▶ **Data items**
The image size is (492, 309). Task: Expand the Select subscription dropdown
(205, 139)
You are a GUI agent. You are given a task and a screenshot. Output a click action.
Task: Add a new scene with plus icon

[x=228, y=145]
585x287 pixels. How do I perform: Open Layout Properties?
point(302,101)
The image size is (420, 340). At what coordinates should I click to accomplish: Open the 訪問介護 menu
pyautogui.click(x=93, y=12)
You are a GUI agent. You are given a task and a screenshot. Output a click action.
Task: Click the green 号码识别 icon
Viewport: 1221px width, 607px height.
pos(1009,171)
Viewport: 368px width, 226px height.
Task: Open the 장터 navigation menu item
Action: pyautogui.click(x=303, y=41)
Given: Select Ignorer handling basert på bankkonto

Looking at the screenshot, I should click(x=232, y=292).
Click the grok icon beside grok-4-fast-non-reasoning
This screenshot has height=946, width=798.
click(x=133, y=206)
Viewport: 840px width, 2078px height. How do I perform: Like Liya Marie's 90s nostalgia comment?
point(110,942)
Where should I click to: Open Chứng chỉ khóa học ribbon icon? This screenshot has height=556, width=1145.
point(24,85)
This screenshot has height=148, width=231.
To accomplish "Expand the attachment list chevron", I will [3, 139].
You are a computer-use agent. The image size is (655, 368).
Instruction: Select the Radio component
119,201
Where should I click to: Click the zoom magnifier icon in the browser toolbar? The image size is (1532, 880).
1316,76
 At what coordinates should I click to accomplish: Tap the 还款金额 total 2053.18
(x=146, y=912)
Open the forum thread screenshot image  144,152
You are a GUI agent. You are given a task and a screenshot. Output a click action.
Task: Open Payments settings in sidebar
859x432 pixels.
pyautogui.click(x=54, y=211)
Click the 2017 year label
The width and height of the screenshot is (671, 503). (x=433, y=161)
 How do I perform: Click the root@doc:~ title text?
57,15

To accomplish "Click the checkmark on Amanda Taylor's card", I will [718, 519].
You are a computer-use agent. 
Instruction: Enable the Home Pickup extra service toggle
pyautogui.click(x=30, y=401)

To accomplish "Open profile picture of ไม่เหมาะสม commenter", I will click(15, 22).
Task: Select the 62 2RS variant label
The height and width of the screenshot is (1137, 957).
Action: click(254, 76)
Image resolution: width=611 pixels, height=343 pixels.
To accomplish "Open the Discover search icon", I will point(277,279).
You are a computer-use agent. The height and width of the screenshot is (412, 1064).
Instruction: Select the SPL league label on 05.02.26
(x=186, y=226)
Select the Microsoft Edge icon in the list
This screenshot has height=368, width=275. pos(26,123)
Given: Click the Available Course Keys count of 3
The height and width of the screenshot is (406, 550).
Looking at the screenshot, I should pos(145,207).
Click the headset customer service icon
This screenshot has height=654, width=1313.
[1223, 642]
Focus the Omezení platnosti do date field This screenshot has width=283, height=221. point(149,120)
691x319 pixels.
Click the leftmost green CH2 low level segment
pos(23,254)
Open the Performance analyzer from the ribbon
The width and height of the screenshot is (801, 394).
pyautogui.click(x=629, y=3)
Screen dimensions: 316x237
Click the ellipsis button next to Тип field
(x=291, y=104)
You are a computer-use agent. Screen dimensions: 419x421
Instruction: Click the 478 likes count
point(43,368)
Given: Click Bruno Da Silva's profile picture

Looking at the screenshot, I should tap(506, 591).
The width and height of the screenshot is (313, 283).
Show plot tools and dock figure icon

▶ **AIM**
Reproduce everything from the line containing "Focus the Omezení" down to the last of the lines, swapping "ellipsis" for "three-dot" and leaving all else unchanged.

▶ **REPLY TO THE TASK**
Focus the Omezení platnosti do date field This screenshot has width=283, height=221. point(149,120)
691x319 pixels.
Click the leftmost green CH2 low level segment
pos(23,254)
Open the Performance analyzer from the ribbon
The width and height of the screenshot is (801, 394).
pyautogui.click(x=629, y=3)
Screen dimensions: 316x237
Click the three-dot button next to Тип field
(x=291, y=104)
You are a computer-use agent. Screen dimensions: 419x421
Instruction: Click the 478 likes count
point(43,368)
Given: Click Bruno Da Silva's profile picture

Looking at the screenshot, I should tap(506, 591).
The width and height of the screenshot is (313, 283).
Show plot tools and dock figure icon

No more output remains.